The latest weekly ENSO report from the Climate Prediction Center (CPC) has three consecutive weeks of La Niña threshold temperatures in region 3.4 of the Pacific Ocean. The La Niña threshold is a temperature anomaly of -.5 degrees Celsius or cooler for three consecutive months. We are in the third consecutive week of -.5 or cooler. If an average anomaly of -.5 or cooler continues for nine more weeks, we are officially in a La Niña. So, the earliest that CPC would declare La Niña is early to mid October. That is towards the end of Atlantic Hurricane Season, not very helpful.
Weekly tracking is significant now because of the historical relationship between La Niña conditions in August, September and October (ASO) and the Atlantic Hurricane Season. La Niña conditions during ASO, the heart of the Atlantic Hurricane Season, matched with historical data show a significant statistical increase over the long-term average in named storms, hurricanes, major hurricanes and landfalls, hurricane landfalls and major hurricane landfalls in the United States.
Not only is there an increase in the number of storms and land falling storms, but there is an increase in ACE. ACE is a measurement of energy in tropical systems. The National Hurricane Center uses ACE ( Accumulated Cyclonic Energy ) to measure the amount of energy during the lifespan of each storm and in each hurricane season. Since 1950, here are the averages by phase during ASO:
On August 2nd, Earl formed in the central Caribbean Sea. This is the fourth named storm of the 2016 season. Earl is forecast to make landfall in Belize as a category 1 hurricane. If you are looking for Earl updates or the latest on the tropics, use this link to the National Hurricane Center. Here is a link to the radar in Belize.
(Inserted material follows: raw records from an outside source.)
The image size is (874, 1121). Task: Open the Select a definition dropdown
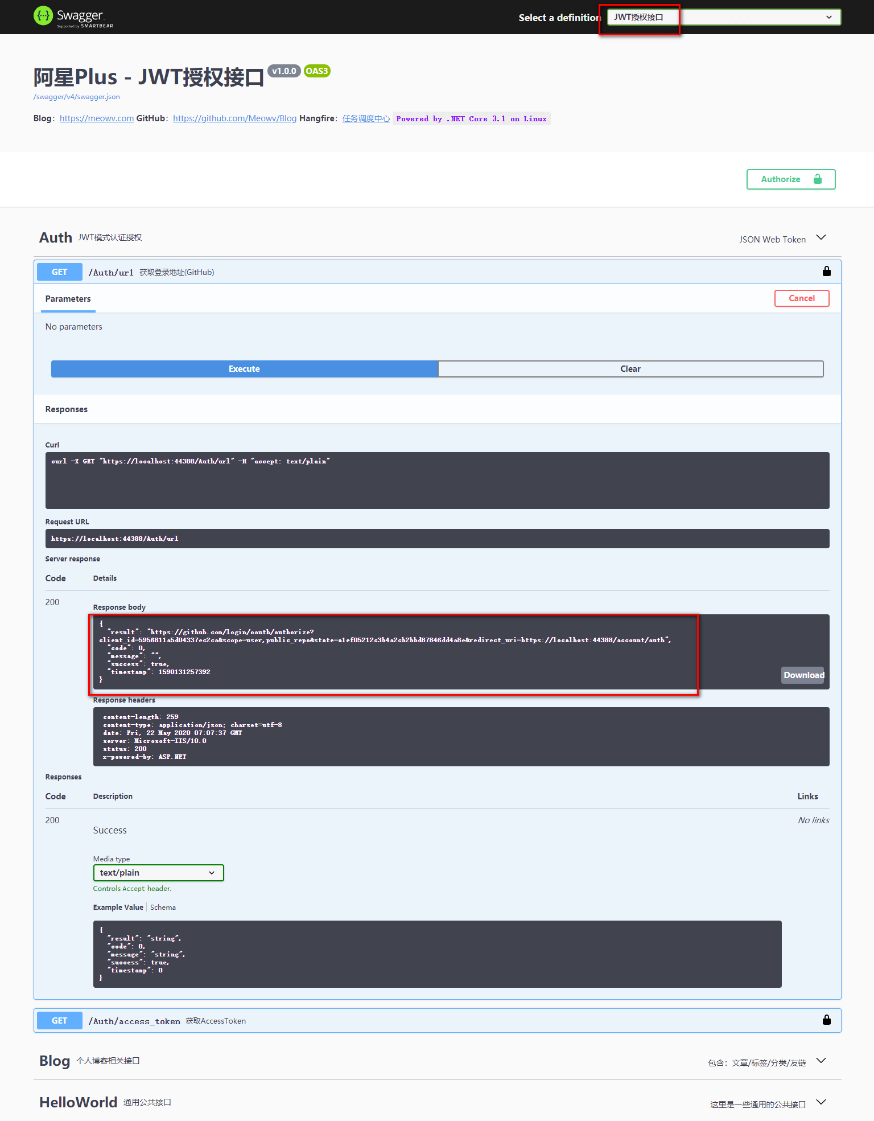coord(723,17)
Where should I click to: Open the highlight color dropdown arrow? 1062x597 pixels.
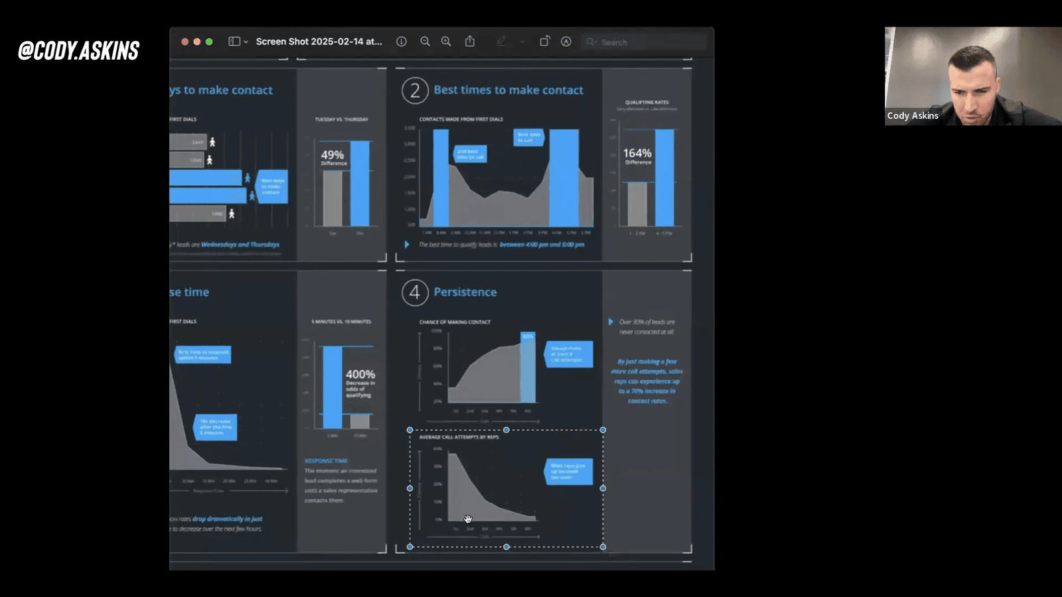(522, 42)
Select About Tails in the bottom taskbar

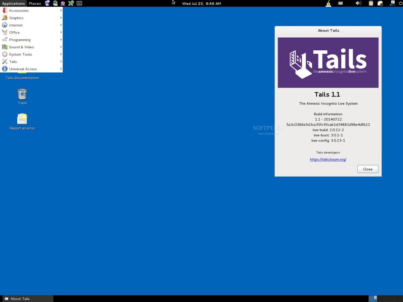27,299
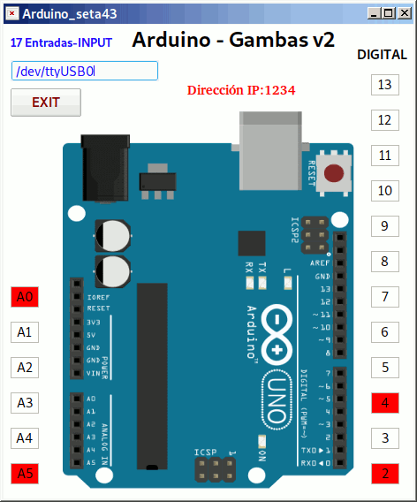Click the UNO label on the board
Image resolution: width=417 pixels, height=502 pixels.
click(x=277, y=401)

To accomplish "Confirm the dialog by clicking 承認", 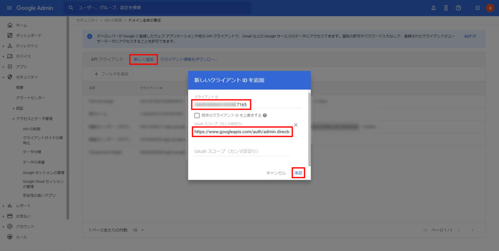I will click(298, 172).
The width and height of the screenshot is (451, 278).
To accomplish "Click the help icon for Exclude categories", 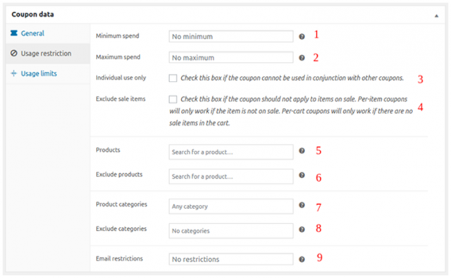I will click(x=302, y=229).
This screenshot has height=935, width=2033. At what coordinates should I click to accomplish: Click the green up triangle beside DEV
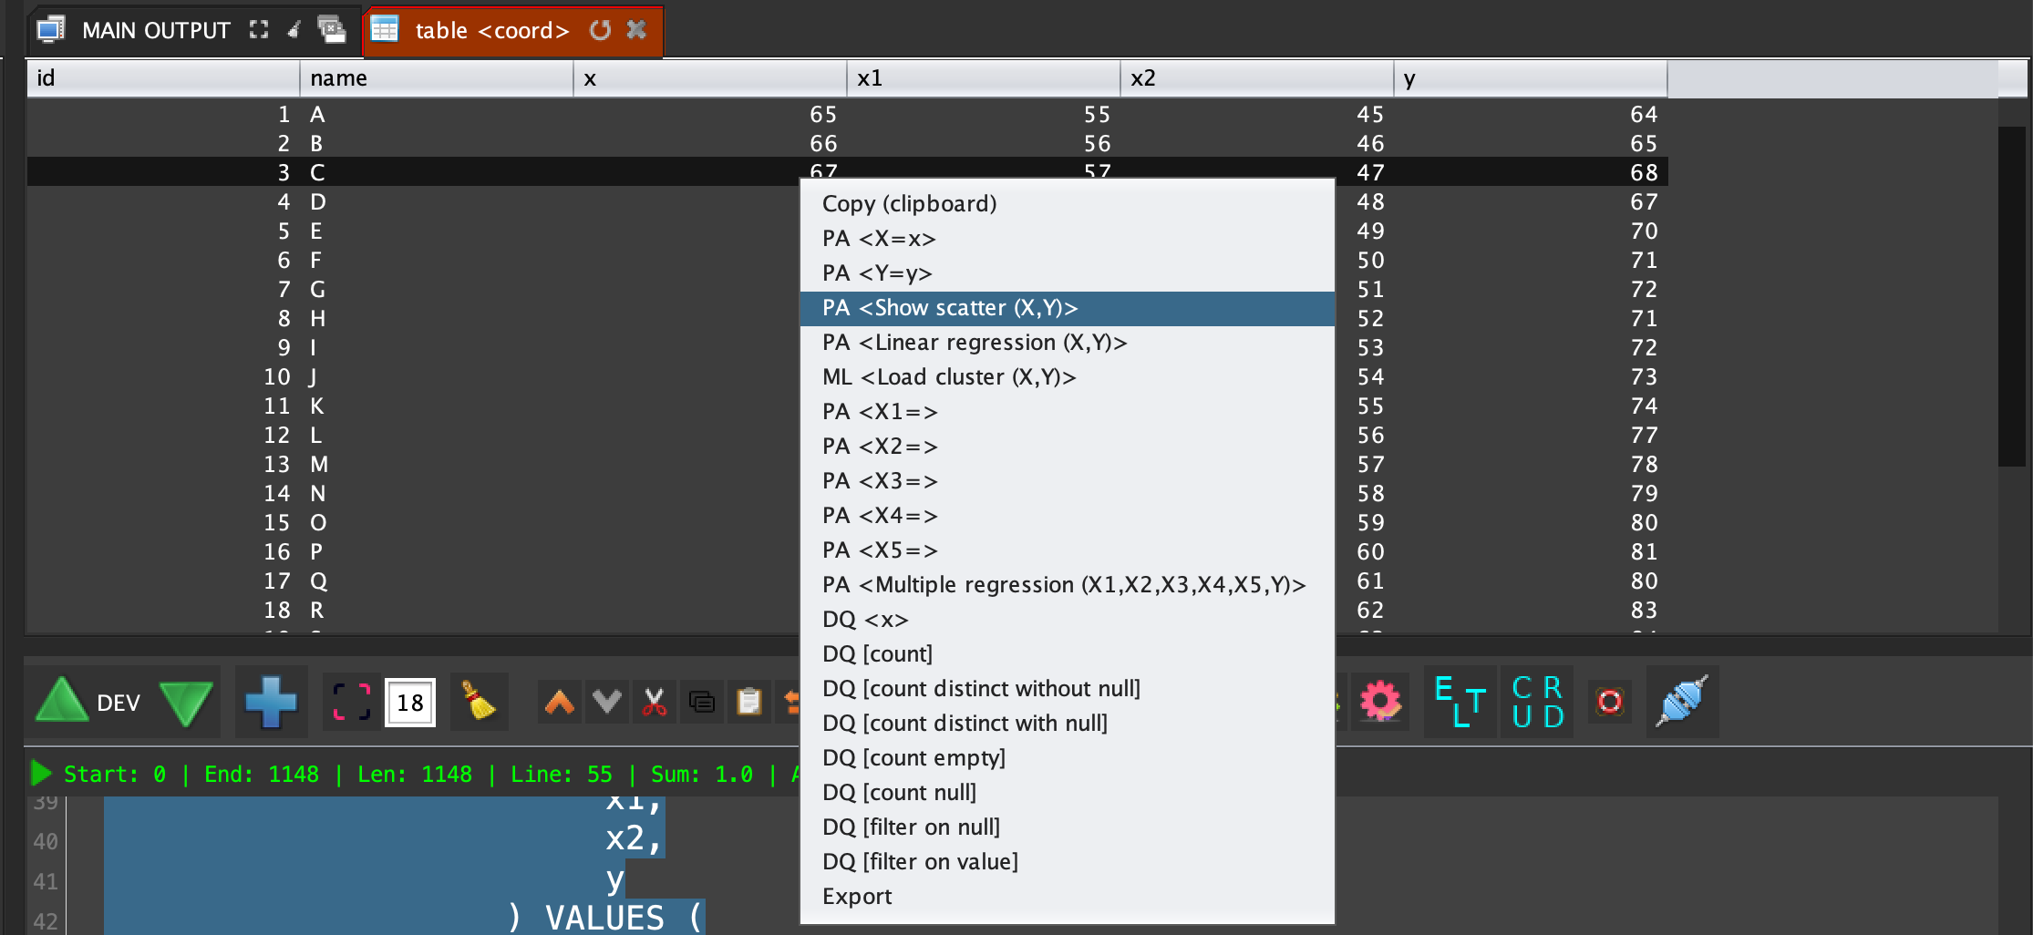62,702
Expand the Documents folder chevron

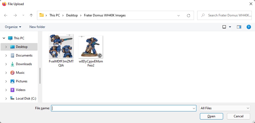(x=6, y=55)
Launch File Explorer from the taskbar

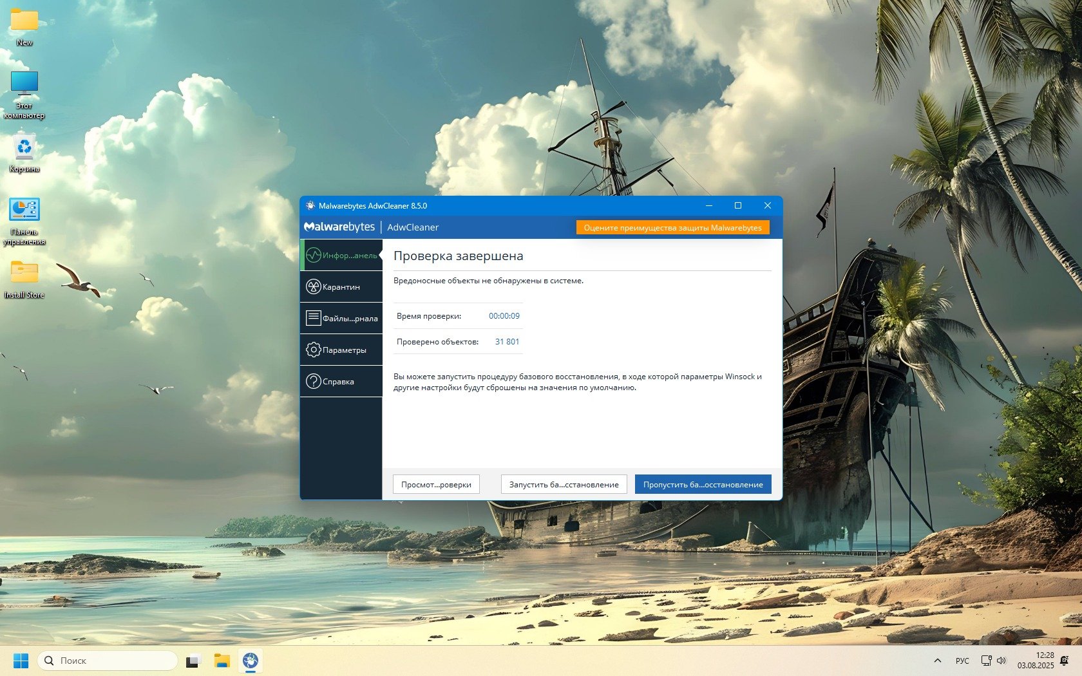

So moving forward, there are many important questions. Will La Nina conditions continue each week? If so, historically, look for above average weather in the tropical Atlantic through fall. Are other factors that impact tropical development ( dry air, water temps, tropical waves, Sahel Rainfall anomalies) negative, neutral or favorable. Is Earl’s track a pattern that repeats based on the strong ridge over the central United States? If so, Florida, the Gulf Coast, Yucatan and Caribbean could see a higher than average threat, but that is still to be determined. Ridges move, especially in September and October.